The ceremony is intense and always begins at nightfall. It is carried out indoors and not in the open. There are specific days when the mushrooms ceremony is done. No one is told about it. It is a secret, and if this secret is not kept, the ceremony is useless. No one can see or touch the mushrooms; they are shown only at the moment of the ritual. The ceremonies are not group ceremonies; only the person to be cured or the person’s family participates, and no outsiders are allowed. The chijne work differently with the mushrooms depending on their rank or the altar they use. To be a chjine is a whole ritual process that takes years and implies responsibility and commitment. The one who becomes a chijne has to renounce all sexual desire, since they are always in contact and communication with the sacred. They must always be ready to serve, and  it is difficult for them to receive and attend to people outside the community. Outsiders are received only by local “neoshamans,” a category applied by Western anthropologists to people who, in the community, are considered charlatans. However, I do not mean to discredit their work, as long as they do it properly and do not abuse the tourists.

But, if people come to the Sierra Mazateca, they should do so with respect, and not think that by paying money they can demand that the ceremony be adapted to their expectations. 

It seems to me that, whether taken in the context of a ritual or not, ingestion of the mushroom will work on each person according to their context. But, if people come to the Sierra Mazateca, they should do so with respect, and not think that by paying money they can demand that the ceremony be adapted to their expectations. For us, the ceremony is priceless because it is something sacred. Finally, I would like us to reflect on what the mushroom would think of everything that is said and done with it?

Rosalía: I am not from Sierra Mazateca, but I have lived in Huautla for almost 20 years. I have had the opportunity to participate in ritual ceremonies, either consuming the ndi xijtho (as they call the mushrooms) or as a witness to the ceremony. I once heard a woman of knowledge who called the ndi xijtho as “the doctor-children,” or “the psychologist-children.” So, as a psychologist, I began to analyze that a ritual ceremony is similar to a session or consultation with a doctor or a psychologist. The mushroom, together with the man or woman of knowledge, carry out this work, perhaps unconsciously, but based on years of learning.

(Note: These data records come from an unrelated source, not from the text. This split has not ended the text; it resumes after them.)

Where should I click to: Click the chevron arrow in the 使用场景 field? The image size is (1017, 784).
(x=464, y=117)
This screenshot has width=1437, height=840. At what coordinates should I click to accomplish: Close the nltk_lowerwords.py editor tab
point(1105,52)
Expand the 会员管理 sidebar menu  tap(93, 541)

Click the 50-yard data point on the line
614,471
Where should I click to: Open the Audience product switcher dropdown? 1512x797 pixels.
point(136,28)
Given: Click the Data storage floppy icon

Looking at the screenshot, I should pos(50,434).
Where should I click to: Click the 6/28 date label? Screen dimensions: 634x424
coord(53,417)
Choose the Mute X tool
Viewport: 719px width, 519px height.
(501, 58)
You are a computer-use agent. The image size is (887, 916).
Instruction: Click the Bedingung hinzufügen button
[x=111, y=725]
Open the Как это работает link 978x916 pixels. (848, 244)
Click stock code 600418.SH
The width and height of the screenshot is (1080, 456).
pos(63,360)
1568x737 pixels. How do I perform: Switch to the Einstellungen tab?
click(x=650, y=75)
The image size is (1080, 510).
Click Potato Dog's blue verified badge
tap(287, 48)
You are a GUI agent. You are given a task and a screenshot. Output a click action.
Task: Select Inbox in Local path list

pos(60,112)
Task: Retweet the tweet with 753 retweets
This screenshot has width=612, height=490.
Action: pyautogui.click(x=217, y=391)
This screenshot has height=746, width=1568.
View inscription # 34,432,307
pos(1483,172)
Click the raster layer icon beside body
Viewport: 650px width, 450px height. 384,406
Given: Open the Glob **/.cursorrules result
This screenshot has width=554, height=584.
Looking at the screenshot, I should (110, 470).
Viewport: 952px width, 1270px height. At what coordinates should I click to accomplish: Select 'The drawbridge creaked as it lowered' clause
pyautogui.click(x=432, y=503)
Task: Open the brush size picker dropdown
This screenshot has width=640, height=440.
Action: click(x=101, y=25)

The man or woman of knowledge, already under the effect of the mushroom, sings, prays, and allows the patient to release what they need to in that moment, whether it be through singing, laughing, or crying.

To begin a ritual ceremony, you must have at least three days of sexual abstinence, with precautions and social withdrawal; what might be considered a time of introspection to understand what is sought with the consumption of the mushroom. At the time of the ceremony—it may be that the chijne is unknown to the patient—so, when starting a session, the man or woman of knowledge burns copal resin incense to break the ice, passing aromatic herbs or an egg over the patient’s body, and breaking the egg into a glass of water to diagnose the illness. This is done at night in the dark in a special space free from noise and interruptions. When the man or woman of knowledge consumes the mushrooms with their patient, they eat the mushrooms in pairs, so that the mushrooms can “walk.” The chjine empathizes with the patient (transference) and manages to see and feel what the patient sees and feels. The man or woman of knowledge, already under the effect of the mushroom, sings, prays, and allows the patient to release what they need to in that moment, whether it be through singing, laughing, or crying. They know when to intervene, to pause and focus their care at a time when the patient is reliving a traumatic moment or perhaps feels physical pain. The chijne will ask God or the chikones to relieve them.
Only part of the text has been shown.